- [Goal] Write out, word for word, only the items below from the line containing "Identify the location of Lodging." down to the line containing "click on HOME", both of those lines included.

>>>

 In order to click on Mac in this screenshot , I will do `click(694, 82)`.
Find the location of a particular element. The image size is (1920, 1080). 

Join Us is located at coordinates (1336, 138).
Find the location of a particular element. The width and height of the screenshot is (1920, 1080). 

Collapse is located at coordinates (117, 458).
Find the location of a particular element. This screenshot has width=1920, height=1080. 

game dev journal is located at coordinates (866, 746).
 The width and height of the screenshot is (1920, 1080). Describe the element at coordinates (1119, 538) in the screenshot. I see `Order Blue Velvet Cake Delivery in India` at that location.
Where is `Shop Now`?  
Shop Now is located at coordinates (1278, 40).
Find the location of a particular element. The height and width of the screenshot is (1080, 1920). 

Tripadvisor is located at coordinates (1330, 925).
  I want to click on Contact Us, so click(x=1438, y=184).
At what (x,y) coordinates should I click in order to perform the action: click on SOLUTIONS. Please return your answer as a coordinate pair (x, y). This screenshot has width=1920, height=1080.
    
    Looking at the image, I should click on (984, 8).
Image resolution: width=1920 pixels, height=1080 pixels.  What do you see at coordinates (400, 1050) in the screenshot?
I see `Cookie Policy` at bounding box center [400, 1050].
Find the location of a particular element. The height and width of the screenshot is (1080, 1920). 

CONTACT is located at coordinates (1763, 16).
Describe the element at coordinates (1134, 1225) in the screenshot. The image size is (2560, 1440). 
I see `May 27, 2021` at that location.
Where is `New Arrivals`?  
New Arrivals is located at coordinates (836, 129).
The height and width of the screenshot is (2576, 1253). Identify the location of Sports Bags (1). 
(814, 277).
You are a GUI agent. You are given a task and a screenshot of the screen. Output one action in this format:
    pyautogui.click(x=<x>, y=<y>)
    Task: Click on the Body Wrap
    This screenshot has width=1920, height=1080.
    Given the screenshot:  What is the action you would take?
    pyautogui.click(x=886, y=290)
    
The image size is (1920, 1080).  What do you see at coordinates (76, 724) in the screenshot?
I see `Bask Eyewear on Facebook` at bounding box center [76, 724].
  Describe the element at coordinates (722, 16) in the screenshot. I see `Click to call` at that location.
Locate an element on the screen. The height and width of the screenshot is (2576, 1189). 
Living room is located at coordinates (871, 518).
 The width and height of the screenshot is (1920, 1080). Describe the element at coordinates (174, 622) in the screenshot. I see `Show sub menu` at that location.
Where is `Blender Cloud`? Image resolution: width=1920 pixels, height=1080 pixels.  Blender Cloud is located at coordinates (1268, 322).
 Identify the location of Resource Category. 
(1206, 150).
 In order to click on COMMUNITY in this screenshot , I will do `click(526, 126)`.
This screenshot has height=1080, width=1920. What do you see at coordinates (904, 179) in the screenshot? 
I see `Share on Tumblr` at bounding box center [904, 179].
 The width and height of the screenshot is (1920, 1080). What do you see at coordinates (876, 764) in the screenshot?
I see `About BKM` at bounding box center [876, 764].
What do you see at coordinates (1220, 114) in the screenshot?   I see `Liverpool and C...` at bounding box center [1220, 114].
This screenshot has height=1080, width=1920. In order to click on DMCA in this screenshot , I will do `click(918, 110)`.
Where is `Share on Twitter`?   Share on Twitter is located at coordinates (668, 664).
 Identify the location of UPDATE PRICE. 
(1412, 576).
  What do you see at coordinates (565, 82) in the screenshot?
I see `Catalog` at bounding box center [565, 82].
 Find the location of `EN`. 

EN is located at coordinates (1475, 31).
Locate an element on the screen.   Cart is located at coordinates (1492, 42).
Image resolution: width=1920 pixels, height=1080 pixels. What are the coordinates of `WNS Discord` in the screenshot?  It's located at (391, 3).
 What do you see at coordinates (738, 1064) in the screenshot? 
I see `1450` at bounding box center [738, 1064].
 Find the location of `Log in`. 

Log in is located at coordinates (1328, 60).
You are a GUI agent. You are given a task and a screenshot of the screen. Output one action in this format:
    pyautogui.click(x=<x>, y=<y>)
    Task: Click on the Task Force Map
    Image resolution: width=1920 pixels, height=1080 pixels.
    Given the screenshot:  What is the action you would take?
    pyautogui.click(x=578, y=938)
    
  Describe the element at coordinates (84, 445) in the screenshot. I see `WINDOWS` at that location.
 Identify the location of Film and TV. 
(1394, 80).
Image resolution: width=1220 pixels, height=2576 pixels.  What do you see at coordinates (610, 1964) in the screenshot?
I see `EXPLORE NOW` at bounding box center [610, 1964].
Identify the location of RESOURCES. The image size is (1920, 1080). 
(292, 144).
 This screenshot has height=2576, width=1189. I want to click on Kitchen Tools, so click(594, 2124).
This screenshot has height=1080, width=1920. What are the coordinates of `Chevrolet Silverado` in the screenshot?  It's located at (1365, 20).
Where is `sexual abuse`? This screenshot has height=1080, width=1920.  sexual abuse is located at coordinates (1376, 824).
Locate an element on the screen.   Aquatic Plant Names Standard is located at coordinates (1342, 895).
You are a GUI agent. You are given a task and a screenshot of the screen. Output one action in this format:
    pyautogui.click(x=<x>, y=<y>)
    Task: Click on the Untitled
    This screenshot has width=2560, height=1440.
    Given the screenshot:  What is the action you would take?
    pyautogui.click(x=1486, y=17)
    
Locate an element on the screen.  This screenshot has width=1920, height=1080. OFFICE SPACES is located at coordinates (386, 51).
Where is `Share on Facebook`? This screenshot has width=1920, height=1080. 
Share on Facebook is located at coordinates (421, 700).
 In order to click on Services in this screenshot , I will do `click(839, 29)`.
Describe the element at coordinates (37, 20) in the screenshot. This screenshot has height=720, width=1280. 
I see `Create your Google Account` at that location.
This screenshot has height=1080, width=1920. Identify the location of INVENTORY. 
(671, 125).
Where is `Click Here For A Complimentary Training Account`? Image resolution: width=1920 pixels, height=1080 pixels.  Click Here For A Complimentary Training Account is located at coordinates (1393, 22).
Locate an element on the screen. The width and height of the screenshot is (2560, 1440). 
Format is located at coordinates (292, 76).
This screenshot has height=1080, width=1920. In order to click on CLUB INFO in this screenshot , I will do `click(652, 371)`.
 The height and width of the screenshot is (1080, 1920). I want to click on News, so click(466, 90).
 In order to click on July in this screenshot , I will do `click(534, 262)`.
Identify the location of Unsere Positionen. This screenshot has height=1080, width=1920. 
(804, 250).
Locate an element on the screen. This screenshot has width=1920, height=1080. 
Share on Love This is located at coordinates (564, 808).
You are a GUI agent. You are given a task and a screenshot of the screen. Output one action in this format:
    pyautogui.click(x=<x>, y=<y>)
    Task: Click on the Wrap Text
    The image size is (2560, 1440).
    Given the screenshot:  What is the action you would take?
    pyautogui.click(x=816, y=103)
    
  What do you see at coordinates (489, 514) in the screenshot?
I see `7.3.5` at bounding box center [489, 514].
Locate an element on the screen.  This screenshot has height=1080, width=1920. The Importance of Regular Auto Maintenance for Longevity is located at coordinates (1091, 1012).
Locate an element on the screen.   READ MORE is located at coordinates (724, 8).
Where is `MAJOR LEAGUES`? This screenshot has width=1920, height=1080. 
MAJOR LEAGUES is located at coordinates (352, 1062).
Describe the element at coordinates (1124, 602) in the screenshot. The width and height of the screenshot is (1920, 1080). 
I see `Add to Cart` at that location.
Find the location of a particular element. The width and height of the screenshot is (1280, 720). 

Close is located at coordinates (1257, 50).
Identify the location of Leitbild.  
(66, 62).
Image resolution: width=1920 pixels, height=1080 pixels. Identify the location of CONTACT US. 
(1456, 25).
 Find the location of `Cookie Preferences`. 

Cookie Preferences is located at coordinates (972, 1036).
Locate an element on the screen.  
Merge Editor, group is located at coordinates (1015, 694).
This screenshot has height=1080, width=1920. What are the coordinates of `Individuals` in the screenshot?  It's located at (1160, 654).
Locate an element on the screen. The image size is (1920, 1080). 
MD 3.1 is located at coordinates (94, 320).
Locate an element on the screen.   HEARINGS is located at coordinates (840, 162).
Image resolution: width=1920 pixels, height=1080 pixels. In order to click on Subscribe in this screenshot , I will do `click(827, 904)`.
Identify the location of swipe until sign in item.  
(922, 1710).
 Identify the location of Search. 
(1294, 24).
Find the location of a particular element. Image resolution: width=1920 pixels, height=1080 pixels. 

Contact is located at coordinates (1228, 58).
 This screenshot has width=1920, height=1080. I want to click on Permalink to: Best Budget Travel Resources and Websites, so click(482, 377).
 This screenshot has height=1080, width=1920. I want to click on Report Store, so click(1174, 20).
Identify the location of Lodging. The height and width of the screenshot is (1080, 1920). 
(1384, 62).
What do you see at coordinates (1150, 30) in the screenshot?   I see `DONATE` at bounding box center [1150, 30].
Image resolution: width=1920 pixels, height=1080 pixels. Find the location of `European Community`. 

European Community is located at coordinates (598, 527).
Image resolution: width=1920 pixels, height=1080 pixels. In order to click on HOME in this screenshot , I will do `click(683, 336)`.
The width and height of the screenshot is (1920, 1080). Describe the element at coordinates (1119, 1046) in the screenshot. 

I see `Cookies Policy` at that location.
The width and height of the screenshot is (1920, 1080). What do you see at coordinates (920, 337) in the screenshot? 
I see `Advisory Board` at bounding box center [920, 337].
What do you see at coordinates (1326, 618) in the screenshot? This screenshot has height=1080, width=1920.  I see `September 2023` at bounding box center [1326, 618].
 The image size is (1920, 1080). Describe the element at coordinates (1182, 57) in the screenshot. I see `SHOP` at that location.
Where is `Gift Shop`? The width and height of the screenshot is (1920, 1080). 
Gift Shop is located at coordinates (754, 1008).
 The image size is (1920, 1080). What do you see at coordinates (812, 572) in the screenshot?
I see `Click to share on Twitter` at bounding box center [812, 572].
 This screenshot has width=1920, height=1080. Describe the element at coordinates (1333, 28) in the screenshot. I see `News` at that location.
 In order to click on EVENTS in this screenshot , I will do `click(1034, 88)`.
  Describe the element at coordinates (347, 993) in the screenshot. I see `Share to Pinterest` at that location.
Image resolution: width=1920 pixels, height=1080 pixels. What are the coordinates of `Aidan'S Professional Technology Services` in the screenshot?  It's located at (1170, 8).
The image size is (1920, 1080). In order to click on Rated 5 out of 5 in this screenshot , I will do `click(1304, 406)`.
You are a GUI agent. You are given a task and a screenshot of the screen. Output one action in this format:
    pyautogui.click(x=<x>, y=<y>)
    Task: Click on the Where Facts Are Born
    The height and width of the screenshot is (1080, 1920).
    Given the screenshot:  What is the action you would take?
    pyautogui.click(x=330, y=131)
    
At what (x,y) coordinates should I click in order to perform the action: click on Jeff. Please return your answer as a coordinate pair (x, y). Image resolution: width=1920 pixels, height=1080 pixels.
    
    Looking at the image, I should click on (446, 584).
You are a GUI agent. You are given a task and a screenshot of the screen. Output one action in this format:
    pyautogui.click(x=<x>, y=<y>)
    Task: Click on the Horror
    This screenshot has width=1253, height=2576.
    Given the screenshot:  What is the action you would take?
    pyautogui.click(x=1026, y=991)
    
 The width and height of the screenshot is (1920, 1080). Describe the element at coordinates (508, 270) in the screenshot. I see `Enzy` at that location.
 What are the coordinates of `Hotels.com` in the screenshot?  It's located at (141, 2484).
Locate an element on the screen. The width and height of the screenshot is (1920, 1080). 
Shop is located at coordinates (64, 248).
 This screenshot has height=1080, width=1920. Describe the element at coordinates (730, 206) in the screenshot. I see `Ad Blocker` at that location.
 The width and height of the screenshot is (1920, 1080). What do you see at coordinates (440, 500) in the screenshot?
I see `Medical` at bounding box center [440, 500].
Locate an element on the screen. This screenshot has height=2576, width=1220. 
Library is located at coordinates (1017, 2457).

<<<

- [Final result]
Identify the location of Lodging. The height and width of the screenshot is (1080, 1920). 
(1384, 62).
What do you see at coordinates (1150, 30) in the screenshot?   I see `DONATE` at bounding box center [1150, 30].
Image resolution: width=1920 pixels, height=1080 pixels. Find the location of `European Community`. 

European Community is located at coordinates (598, 527).
Image resolution: width=1920 pixels, height=1080 pixels. In order to click on HOME in this screenshot , I will do `click(683, 336)`.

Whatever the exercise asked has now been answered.